Efforts to Repeal California’s Global Warming Solutions Act
The landmark Global Warming Solutions Act of 2006 (Assembly Bill 32) that put California forward as the nation’s leader in reducing greenhouse gas ( GHG) emissions with the goal to achieve 1990 levels by 2020 is in jeopardy of being postponed indefinitely. Proposition 23, the California Jobs Initiative, seeks to suspend AB 32, claiming that unemployment in California and the undertaking of GHG emission reduction laws are inextricably linked. Supporters, sponsored by oil companies Tesoro and Valero, state that California has lost manufacturing jobs and that industrial growth in California lags compared to other states, a situation they say will worsen unless AB 32 is stopped.

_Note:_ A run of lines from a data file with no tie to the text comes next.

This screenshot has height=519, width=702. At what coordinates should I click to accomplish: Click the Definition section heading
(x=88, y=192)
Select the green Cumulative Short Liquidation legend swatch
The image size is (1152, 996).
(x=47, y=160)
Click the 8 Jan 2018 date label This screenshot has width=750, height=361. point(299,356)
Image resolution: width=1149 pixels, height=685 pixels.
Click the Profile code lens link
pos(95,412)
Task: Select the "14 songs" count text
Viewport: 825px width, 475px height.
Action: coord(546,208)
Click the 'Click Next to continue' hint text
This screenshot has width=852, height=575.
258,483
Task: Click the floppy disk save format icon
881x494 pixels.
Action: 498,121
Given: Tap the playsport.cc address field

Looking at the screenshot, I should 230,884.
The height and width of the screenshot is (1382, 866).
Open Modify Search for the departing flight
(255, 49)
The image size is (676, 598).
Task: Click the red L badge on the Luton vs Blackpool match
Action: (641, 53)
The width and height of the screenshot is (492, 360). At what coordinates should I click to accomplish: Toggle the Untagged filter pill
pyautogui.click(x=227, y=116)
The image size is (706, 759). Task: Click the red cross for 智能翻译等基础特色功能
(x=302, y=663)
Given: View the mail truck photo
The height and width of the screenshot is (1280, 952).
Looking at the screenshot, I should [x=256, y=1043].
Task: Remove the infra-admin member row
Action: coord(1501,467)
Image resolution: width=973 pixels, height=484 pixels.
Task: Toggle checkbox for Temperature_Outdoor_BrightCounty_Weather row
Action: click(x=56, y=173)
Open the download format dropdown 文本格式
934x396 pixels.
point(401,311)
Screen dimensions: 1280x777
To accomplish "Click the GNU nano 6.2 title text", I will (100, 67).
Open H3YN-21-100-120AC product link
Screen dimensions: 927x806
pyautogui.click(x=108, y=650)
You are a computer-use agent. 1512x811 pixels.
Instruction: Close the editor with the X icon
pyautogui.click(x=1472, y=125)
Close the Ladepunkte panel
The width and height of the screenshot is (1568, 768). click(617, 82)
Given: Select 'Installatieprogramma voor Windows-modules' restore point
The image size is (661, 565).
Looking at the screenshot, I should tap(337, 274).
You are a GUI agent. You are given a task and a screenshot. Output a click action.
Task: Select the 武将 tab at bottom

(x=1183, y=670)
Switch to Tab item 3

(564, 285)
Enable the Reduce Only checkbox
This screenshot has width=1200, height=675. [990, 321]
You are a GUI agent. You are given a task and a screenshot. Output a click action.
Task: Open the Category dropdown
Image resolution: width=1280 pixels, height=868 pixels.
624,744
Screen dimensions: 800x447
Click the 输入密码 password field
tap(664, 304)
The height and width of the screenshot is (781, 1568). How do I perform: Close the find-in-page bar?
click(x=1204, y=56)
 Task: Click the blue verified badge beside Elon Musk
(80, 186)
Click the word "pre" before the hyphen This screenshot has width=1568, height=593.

Proposition 23 states that AB 32’s provisions to reduce GHG emissions should be suspended “until such time as the unemployment rate in California is 5.5% or less for four consecutive calendar quarters.” Unfortunately, according to the California Department of Labor and Employment Development Department, “an unemployment rate of 5.5 percent for four consecutive quarters has happened only three times in the past three decades.”
Opponents of the California Jobs Initiative, including CCSE, disagree that AB 32 has cost Californians jobs; in fact, they believe that green jobs and interest in green investments has increased as a result of AB 32, which has created a stable platform from which to build a green economy. According to Riggs Eckelberry of Origin Oil in an editorial for the Los Angeles Daily News, “Since [ AB 32’s] passage, clean tech venture capital in California has skyrocketed, with investments of more than $6.5 billion. As the economy slowed between 2007 and 2008, total employment fell by one percent, but clean tech jobs continued to grow five percent.”
Legislative attempts to limit the attainment of AB 32’s goals have also been introduced. For example, SB 1120 proposes to impose additional requirements on the development of GHG emissions cap-and-trade agreements, including a requirement that all southwestern states participate in a single program. AB 1263 would render AB 32’s regulations inoperative without explanation of the method by which this would be achieved.
AB 32 addresses Californians’ desire to clean up GHG emissions by supporting reduction goals for the transportation, electricity and energy, industrial, forestry, agricultural and waste sectors through government and private efforts, including a GHG cap-and-trade program. The California Air Resources Board ( ARB) includes early action measures and longer term efforts, culminating in a GHG reduction to 80 percent below 1990 levels by 2050. The ARB Climate Change Scoping Plan states that economic analysis for each proposed reduction effort will be included. American Recovery and Reinvestment Act ( ARRA) programs related to energy investment were premised on AB 32 goals and will aid in the creation of green jobs and investment in green energy efforts.
AB 32 will reduce GHGs in the state, created a model for other states to follow and has already produced green jobs. Proposition 23 will appear on California’s November ballot. To continue supporting AB 32, please consider voting no on Proposition 23.